Pass 3 — Lowering¶
Entry point: lowering::lower (src/lowering/mod.rs).
Output: a StateTable — the flat, backend-agnostic representation
of both the parser and the lexer.
Lowering produces two things: the lexer DFA (what the runtime consults to turn bytes into tokens) and the parser state machine (what consumes those tokens). One DFA per declared lexer mode, one state machine for the whole grammar.

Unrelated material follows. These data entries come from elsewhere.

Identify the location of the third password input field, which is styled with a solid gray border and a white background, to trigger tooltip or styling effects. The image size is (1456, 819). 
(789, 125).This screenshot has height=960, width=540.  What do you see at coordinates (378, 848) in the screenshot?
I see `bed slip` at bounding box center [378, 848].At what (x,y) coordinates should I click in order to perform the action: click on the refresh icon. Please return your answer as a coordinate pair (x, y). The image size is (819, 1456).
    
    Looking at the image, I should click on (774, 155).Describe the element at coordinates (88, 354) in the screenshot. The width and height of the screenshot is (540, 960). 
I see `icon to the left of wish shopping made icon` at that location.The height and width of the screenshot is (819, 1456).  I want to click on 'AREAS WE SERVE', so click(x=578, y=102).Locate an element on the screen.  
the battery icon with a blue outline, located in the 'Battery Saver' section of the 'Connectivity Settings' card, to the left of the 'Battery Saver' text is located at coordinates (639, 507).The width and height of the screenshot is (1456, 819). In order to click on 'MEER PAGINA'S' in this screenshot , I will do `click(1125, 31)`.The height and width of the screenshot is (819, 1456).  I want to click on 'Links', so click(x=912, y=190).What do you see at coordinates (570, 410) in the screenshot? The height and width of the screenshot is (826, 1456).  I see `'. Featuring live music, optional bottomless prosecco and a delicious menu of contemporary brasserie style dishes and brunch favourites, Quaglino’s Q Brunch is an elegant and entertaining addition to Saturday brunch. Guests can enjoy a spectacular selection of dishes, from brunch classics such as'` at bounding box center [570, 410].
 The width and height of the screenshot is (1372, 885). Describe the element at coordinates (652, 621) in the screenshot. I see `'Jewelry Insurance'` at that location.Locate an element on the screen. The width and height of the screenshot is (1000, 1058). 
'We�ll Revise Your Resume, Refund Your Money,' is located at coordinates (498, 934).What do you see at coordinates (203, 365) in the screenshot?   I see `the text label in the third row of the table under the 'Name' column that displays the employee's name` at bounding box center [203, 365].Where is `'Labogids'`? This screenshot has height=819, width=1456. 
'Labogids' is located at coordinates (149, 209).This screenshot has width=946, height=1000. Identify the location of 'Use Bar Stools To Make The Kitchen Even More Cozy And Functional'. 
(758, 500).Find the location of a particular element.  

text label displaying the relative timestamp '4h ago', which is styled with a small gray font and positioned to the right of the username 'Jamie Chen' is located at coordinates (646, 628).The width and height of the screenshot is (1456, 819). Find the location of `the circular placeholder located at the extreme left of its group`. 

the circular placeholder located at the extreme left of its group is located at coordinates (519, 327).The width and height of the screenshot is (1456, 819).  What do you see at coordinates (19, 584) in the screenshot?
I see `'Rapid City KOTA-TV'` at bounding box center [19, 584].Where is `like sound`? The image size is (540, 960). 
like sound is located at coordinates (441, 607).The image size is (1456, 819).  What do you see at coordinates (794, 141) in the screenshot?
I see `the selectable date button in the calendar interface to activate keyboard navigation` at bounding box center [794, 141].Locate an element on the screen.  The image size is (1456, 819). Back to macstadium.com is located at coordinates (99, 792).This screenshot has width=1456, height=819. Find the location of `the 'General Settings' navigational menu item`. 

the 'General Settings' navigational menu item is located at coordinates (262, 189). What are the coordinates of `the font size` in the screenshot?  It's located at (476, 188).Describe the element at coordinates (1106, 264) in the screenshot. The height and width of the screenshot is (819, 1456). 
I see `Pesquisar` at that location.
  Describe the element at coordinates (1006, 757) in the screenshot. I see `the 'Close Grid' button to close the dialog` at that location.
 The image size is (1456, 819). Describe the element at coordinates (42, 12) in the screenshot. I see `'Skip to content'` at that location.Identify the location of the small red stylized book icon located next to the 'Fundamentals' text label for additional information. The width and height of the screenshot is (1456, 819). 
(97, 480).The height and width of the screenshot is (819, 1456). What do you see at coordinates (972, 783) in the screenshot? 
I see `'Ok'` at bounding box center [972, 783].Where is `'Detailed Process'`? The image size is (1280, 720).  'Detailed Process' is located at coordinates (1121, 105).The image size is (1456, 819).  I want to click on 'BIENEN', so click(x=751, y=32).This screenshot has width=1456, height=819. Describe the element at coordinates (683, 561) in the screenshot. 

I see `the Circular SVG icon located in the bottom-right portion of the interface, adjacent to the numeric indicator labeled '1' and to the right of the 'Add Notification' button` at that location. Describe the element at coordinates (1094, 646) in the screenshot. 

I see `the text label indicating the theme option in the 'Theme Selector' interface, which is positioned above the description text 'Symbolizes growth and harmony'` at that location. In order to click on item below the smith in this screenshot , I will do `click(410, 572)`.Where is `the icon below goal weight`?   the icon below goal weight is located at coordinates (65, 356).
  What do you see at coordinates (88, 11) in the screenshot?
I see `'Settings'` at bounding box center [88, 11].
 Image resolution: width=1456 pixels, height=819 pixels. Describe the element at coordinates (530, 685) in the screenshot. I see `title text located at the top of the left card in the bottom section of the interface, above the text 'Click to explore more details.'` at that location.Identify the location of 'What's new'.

The state machine is built by four sub-passes — build, layout,
optimize, validate — plus a small mark-references post-pass
that flags which FIRST tables backends actually need to emit. The
layout sub-pass also triggers DFA compilation as part of laying out
the final StateTable.
The StateTable¶
The artifact handed to code generation holds:
grammar_name— copied from theGrammar, used by backends for file and package names.tokens: Vec<TokenInfo>— non-fragment tokens, each with its resolved pattern (fragments inlined), itsskipflag, a stable numeric kind id (1-based;0is EOF), and lexer-mode metadata (mode_idfor which mode the token lives in,mode_actionsfor the-> push/-> popactions to fire on a match). Lex failures are surfaced per-language:Option<TK>(None) for Rust / TypeScript / Python, and the unsigned sentinel0xFFFFfor C / Java / C# / Go. Either way, no grammar-declared kind id collides with the failure marker.rule_kinds: Vec<String>— names of the non-fragment rules in declaration order. A rule’sRuleKindid is its index here.first_sets: Vec<FirstSet>— the interned FIRST-set pool. Each entry is{ id, seqs: Vec<Vec<u16>>, has_references: bool }: a set of token-id sequences plus a flag set during a post-optimize pass to mark the entries the generated runtime will actually reference (see Sub-pass 3d below). Backends emit a constant for an entry only when the flag is set.sync_sets: Vec<SyncSet>— the interned SYNC-set pool. Each entry is{ id, kinds: Vec<u16> }: a flat list of token ids.states: BTreeMap<StateId, State>— every parser state, keyed by id. EachStateholds a label and aBody(a sequence ofInstrplus a terminatingTail).entry_states: Vec<(String, StateId)>— public entry points, one per non-fragment rule.k— the grammar’s LL(k).modes: Vec<ModeInfo>— one entry per declared lexer mode.modes[0]is always the default (anonymous) mode; further entries come from@mode(name)pre-annotations in declaration order. EachModeInfocarries the mode’s id, name, and compiled DFA. A grammar without modes has a single-entry vec whose DFA matches every token.StateTable::lexer_dfa()is a shorthand formodes[0].dfa.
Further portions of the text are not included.